Hamilton has a smoother swing that produces great contact and a bit less power. Harper takes violent cuts and displays more natural pop.  Harper has the better arm. Hamilton is an inch taller. Hamilton didn’t make the bigs until 26 because of drug addiction. Harper could be there before 20.

But, if we’re looking for some sense of what Bryce Harper could do in a full season of big-league baseball, Hamilton provides a template. Not a mirror, mind you, but a template.

1. Matt Moore, SP (Tampa Bay)

26 of 26

Comp:  Steve Carlton

See, this is why I love-hate prospect comparisons.

Realistically, what are the chances Matt Moore comes within jock-sniffing distance of Steve Carlton? Five percent? One percent? One-fifth of one percent?

Steve Carlton could be the greatest left-handed pitcher ever.

Saying a 22-year-old could be the greatest left-handed pitcher ever is like shooting analysis in the head.

And yet a more sober comparison like Erik Bedard feels just as unfair. I can’t be so cold and calculating, at least not yet—and not with Matt Moore.

The Matt Moore we know is perfect. He is the shadowy specter that dominated the eventual AL champs in Game 1 of a playoff series. He is a collection of ridiculous counting statistics, the man that led the minor league in strikeouts each of the past two seasons. He is cut from Cy Young stone, embossed in Cooperstown bronze.

If Matt Moore has flaws, we haven’t seen them. And we don’t want to believe they exist.

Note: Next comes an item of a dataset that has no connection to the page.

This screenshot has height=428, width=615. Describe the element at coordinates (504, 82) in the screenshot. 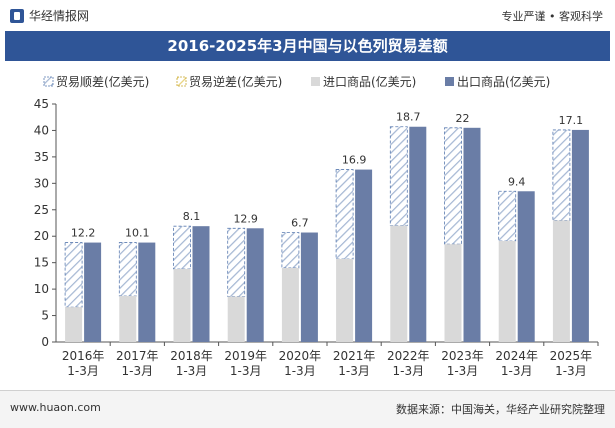

I see `legend-label: 出口商品(亿美元)` at that location.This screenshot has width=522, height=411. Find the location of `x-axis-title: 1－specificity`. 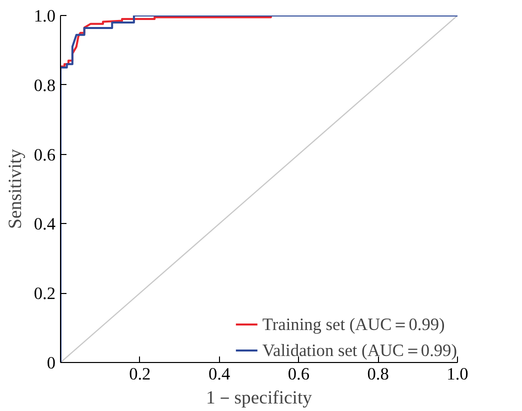

x-axis-title: 1－specificity is located at coordinates (260, 398).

All of which nudges us back to the Moore-as-Carlton possibility—a comparison with some substance.

Carlton isn’t some random selection from the magic of hat of great lefties. He and Moore share similar whiff rates, arm action and breaking balls. Run their deliveries through a side-by-side simulcast, and the similarities would be apparent.

And we want so badly to see the similarities because they feed a budding awareness that we are at the genesis of something great.